#### WORK REQUEST
Search the material below for the string "Homeless" and copy each line where it appears.

#### TASK MATERIAL
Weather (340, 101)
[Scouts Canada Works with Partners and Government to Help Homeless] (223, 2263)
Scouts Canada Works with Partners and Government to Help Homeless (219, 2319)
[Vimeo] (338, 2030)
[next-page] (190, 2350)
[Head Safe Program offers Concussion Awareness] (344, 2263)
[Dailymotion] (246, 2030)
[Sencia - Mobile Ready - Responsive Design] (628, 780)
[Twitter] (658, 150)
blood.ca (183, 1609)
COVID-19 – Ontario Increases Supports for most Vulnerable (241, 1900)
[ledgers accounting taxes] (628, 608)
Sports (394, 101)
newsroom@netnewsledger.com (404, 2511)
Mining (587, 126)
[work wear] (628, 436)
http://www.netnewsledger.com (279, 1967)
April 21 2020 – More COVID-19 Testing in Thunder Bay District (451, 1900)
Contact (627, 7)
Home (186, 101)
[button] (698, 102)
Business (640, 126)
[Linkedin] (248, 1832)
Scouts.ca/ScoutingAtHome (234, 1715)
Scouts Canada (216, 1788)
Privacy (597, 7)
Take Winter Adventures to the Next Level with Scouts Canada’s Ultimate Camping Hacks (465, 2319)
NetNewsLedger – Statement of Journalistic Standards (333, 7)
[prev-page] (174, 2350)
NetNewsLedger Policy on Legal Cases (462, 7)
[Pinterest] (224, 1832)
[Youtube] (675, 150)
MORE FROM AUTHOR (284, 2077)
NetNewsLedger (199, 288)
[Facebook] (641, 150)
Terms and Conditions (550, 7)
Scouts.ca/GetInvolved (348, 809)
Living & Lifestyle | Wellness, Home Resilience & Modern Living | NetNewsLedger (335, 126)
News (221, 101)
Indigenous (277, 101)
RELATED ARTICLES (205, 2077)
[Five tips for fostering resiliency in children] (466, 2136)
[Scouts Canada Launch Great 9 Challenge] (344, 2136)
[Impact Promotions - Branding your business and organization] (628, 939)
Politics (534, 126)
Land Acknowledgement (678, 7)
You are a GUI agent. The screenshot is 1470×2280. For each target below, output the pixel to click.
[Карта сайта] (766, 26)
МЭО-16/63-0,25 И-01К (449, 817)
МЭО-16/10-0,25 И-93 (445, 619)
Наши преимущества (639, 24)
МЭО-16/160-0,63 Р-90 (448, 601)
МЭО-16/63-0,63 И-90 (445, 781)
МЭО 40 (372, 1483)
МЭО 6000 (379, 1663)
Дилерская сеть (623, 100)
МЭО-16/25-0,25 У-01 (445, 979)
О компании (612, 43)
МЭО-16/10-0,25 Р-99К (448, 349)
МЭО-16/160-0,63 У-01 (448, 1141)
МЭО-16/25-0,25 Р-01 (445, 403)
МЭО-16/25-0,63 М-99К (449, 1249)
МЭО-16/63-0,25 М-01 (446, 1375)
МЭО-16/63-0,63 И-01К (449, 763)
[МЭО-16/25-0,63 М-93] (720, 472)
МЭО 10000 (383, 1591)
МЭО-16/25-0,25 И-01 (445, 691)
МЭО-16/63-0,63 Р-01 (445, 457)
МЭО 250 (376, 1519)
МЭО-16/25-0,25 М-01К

#### ANSWER SECTION
[Scouts Canada Works with Partners and Government to Help Homeless] (223, 2263)
Scouts Canada Works with Partners and Government to Help Homeless (219, 2319)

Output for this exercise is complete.